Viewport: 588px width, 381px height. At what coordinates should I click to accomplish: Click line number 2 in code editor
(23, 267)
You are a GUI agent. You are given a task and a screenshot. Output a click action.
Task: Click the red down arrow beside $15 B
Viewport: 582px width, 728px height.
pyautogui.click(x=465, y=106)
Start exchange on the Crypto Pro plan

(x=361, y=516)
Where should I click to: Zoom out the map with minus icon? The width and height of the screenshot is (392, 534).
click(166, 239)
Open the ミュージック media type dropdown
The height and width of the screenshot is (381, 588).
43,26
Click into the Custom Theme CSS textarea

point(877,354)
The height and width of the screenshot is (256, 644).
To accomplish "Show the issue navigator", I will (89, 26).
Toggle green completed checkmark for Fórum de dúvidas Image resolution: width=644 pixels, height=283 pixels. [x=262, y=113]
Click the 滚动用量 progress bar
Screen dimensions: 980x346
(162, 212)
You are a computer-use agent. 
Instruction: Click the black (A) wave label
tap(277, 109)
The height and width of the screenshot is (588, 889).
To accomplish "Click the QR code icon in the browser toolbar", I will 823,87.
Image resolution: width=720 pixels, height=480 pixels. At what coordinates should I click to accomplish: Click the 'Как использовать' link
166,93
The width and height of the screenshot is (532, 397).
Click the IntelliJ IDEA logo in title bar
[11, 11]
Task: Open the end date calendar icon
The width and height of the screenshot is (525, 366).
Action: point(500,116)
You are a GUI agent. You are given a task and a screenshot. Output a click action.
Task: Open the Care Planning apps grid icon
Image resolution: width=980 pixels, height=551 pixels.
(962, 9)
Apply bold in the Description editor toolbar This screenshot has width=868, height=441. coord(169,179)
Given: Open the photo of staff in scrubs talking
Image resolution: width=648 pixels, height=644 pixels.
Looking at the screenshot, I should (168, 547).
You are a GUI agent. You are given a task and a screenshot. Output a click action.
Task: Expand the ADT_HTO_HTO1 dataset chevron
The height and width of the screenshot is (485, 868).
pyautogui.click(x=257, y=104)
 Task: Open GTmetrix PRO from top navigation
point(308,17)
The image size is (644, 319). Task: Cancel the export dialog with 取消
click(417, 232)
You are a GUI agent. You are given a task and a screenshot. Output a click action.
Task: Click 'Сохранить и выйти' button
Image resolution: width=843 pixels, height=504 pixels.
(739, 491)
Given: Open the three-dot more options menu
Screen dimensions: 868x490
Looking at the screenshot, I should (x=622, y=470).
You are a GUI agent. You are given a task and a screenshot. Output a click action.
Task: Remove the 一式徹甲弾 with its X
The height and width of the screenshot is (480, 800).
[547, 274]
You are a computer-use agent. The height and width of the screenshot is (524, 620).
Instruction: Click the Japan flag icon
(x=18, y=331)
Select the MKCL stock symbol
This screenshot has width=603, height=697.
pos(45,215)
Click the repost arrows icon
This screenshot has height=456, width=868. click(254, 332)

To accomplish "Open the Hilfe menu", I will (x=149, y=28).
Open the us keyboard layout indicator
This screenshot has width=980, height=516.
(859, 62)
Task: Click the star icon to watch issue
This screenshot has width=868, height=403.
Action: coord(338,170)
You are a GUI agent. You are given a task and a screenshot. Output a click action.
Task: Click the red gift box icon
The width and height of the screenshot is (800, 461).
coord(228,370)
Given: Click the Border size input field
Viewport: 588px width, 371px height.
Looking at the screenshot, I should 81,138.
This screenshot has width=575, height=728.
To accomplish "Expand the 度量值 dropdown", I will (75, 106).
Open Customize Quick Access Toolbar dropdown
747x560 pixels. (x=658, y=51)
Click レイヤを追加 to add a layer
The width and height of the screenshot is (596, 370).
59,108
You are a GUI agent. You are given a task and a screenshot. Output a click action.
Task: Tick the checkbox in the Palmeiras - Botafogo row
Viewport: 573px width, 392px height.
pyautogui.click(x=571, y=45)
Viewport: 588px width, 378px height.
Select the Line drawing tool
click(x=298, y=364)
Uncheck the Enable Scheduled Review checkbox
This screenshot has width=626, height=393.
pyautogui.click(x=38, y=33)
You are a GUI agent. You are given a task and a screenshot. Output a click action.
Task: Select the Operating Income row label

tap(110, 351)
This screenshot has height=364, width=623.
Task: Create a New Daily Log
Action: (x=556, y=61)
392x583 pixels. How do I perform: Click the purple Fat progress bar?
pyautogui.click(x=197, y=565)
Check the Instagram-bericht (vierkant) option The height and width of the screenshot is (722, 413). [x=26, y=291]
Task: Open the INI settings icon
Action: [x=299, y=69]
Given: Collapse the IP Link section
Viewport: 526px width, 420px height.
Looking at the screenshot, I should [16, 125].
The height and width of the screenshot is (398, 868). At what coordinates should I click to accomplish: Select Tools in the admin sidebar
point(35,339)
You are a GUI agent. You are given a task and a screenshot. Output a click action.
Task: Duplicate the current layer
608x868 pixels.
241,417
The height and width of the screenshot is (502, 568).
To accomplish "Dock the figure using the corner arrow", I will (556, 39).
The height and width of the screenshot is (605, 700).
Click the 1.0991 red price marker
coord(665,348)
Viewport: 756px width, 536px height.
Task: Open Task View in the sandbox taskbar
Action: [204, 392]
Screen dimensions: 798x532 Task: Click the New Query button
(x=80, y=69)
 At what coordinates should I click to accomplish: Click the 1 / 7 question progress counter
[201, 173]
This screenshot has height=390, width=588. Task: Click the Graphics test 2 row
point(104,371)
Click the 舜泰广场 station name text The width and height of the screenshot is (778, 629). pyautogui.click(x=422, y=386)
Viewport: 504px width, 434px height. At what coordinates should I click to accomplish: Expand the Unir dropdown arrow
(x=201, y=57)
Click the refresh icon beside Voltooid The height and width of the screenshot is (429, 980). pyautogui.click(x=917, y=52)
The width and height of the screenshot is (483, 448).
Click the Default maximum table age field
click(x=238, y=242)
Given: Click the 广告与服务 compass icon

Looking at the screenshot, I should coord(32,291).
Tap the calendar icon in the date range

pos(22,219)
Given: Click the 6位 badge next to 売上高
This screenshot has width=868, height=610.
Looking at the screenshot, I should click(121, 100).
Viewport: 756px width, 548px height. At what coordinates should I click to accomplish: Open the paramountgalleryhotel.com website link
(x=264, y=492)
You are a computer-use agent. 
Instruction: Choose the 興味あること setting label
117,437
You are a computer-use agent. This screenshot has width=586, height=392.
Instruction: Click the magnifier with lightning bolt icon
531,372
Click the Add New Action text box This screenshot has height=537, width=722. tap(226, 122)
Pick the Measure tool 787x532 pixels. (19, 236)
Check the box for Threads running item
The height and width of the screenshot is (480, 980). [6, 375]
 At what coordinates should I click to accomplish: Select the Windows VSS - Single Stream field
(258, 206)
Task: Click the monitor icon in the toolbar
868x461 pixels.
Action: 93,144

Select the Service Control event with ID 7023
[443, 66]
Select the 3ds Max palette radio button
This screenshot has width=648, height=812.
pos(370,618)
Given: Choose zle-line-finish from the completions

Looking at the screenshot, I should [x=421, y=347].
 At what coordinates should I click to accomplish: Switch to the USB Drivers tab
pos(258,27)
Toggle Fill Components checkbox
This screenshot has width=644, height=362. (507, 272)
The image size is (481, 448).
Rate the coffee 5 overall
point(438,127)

### WHAT THE EXERCISE ASKS:
In your response, give all the records again with nothing altered.

### ANSWER AREA:
Viewport: 588px width, 381px height. At what coordinates should I click to accomplish: Click line number 2 in code editor
(23, 267)
You are a GUI agent. You are given a task and a screenshot. Output a click action.
Task: Click the red down arrow beside $15 B
Viewport: 582px width, 728px height.
pyautogui.click(x=465, y=106)
Start exchange on the Crypto Pro plan

(x=361, y=516)
Where should I click to: Zoom out the map with minus icon? The width and height of the screenshot is (392, 534).
click(166, 239)
Open the ミュージック media type dropdown
The height and width of the screenshot is (381, 588).
43,26
Click into the Custom Theme CSS textarea

point(877,354)
The height and width of the screenshot is (256, 644).
To accomplish "Show the issue navigator", I will (89, 26).
Toggle green completed checkmark for Fórum de dúvidas Image resolution: width=644 pixels, height=283 pixels. [x=262, y=113]
Click the 滚动用量 progress bar
Screen dimensions: 980x346
(162, 212)
You are a computer-use agent. 
Instruction: Click the black (A) wave label
tap(277, 109)
The height and width of the screenshot is (588, 889).
To accomplish "Click the QR code icon in the browser toolbar", I will 823,87.
Image resolution: width=720 pixels, height=480 pixels. At what coordinates should I click to accomplish: Click the 'Как использовать' link
166,93
The width and height of the screenshot is (532, 397).
Click the IntelliJ IDEA logo in title bar
[11, 11]
Task: Open the end date calendar icon
The width and height of the screenshot is (525, 366).
Action: point(500,116)
You are a GUI agent. You are given a task and a screenshot. Output a click action.
Task: Open the Care Planning apps grid icon
Image resolution: width=980 pixels, height=551 pixels.
(962, 9)
Apply bold in the Description editor toolbar This screenshot has width=868, height=441. coord(169,179)
Given: Open the photo of staff in scrubs talking
Image resolution: width=648 pixels, height=644 pixels.
Looking at the screenshot, I should (168, 547).
You are a GUI agent. You are given a task and a screenshot. Output a click action.
Task: Expand the ADT_HTO_HTO1 dataset chevron
The height and width of the screenshot is (485, 868).
pyautogui.click(x=257, y=104)
 Task: Open GTmetrix PRO from top navigation
point(308,17)
The image size is (644, 319). Task: Cancel the export dialog with 取消
click(417, 232)
You are a GUI agent. You are given a task and a screenshot. Output a click action.
Task: Click 'Сохранить и выйти' button
Image resolution: width=843 pixels, height=504 pixels.
(739, 491)
Given: Open the three-dot more options menu
Screen dimensions: 868x490
Looking at the screenshot, I should (x=622, y=470).
You are a GUI agent. You are given a task and a screenshot. Output a click action.
Task: Remove the 一式徹甲弾 with its X
The height and width of the screenshot is (480, 800).
[547, 274]
You are a computer-use agent. The height and width of the screenshot is (524, 620).
Instruction: Click the Japan flag icon
(x=18, y=331)
Select the MKCL stock symbol
This screenshot has width=603, height=697.
pos(45,215)
Click the repost arrows icon
This screenshot has height=456, width=868. click(254, 332)

To accomplish "Open the Hilfe menu", I will (x=149, y=28).
Open the us keyboard layout indicator
This screenshot has width=980, height=516.
(859, 62)
Task: Click the star icon to watch issue
This screenshot has width=868, height=403.
Action: coord(338,170)
You are a GUI agent. You are given a task and a screenshot. Output a click action.
Task: Click the red gift box icon
The width and height of the screenshot is (800, 461).
coord(228,370)
Given: Click the Border size input field
Viewport: 588px width, 371px height.
Looking at the screenshot, I should 81,138.
This screenshot has width=575, height=728.
To accomplish "Expand the 度量值 dropdown", I will (75, 106).
Open Customize Quick Access Toolbar dropdown
747x560 pixels. (x=658, y=51)
Click レイヤを追加 to add a layer
The width and height of the screenshot is (596, 370).
59,108
You are a GUI agent. You are given a task and a screenshot. Output a click action.
Task: Tick the checkbox in the Palmeiras - Botafogo row
Viewport: 573px width, 392px height.
pyautogui.click(x=571, y=45)
Viewport: 588px width, 378px height.
Select the Line drawing tool
click(x=298, y=364)
Uncheck the Enable Scheduled Review checkbox
This screenshot has width=626, height=393.
pyautogui.click(x=38, y=33)
You are a GUI agent. You are given a task and a screenshot. Output a click action.
Task: Select the Operating Income row label

tap(110, 351)
This screenshot has height=364, width=623.
Task: Create a New Daily Log
Action: (x=556, y=61)
392x583 pixels. How do I perform: Click the purple Fat progress bar?
pyautogui.click(x=197, y=565)
Check the Instagram-bericht (vierkant) option The height and width of the screenshot is (722, 413). [x=26, y=291]
Task: Open the INI settings icon
Action: [x=299, y=69]
Given: Collapse the IP Link section
Viewport: 526px width, 420px height.
Looking at the screenshot, I should [16, 125].
The height and width of the screenshot is (398, 868). At what coordinates should I click to accomplish: Select Tools in the admin sidebar
point(35,339)
You are a GUI agent. You are given a task and a screenshot. Output a click action.
Task: Duplicate the current layer
608x868 pixels.
241,417
The height and width of the screenshot is (502, 568).
To accomplish "Dock the figure using the corner arrow", I will (556, 39).
The height and width of the screenshot is (605, 700).
Click the 1.0991 red price marker
coord(665,348)
Viewport: 756px width, 536px height.
Task: Open Task View in the sandbox taskbar
Action: [204, 392]
Screen dimensions: 798x532 Task: Click the New Query button
(x=80, y=69)
 At what coordinates should I click to accomplish: Click the 1 / 7 question progress counter
[201, 173]
This screenshot has height=390, width=588. Task: Click the Graphics test 2 row
point(104,371)
Click the 舜泰广场 station name text The width and height of the screenshot is (778, 629). pyautogui.click(x=422, y=386)
Viewport: 504px width, 434px height. At what coordinates should I click to accomplish: Expand the Unir dropdown arrow
(x=201, y=57)
Click the refresh icon beside Voltooid The height and width of the screenshot is (429, 980). pyautogui.click(x=917, y=52)
The width and height of the screenshot is (483, 448).
Click the Default maximum table age field
click(x=238, y=242)
Given: Click the 广告与服务 compass icon

Looking at the screenshot, I should coord(32,291).
Tap the calendar icon in the date range

pos(22,219)
Given: Click the 6位 badge next to 売上高
This screenshot has width=868, height=610.
Looking at the screenshot, I should click(121, 100).
Viewport: 756px width, 548px height. At what coordinates should I click to accomplish: Open the paramountgalleryhotel.com website link
(x=264, y=492)
You are a computer-use agent. 
Instruction: Choose the 興味あること setting label
117,437
You are a computer-use agent. This screenshot has width=586, height=392.
Instruction: Click the magnifier with lightning bolt icon
531,372
Click the Add New Action text box This screenshot has height=537, width=722. tap(226, 122)
Pick the Measure tool 787x532 pixels. (19, 236)
Check the box for Threads running item
The height and width of the screenshot is (480, 980). [6, 375]
 At what coordinates should I click to accomplish: Select the Windows VSS - Single Stream field
(258, 206)
Task: Click the monitor icon in the toolbar
868x461 pixels.
Action: 93,144

Select the Service Control event with ID 7023
[443, 66]
Select the 3ds Max palette radio button
This screenshot has width=648, height=812.
pos(370,618)
Given: Choose zle-line-finish from the completions

Looking at the screenshot, I should [x=421, y=347].
 At what coordinates should I click to accomplish: Switch to the USB Drivers tab
pos(258,27)
Toggle Fill Components checkbox
This screenshot has width=644, height=362. (507, 272)
The image size is (481, 448).
Rate the coffee 5 overall
point(438,127)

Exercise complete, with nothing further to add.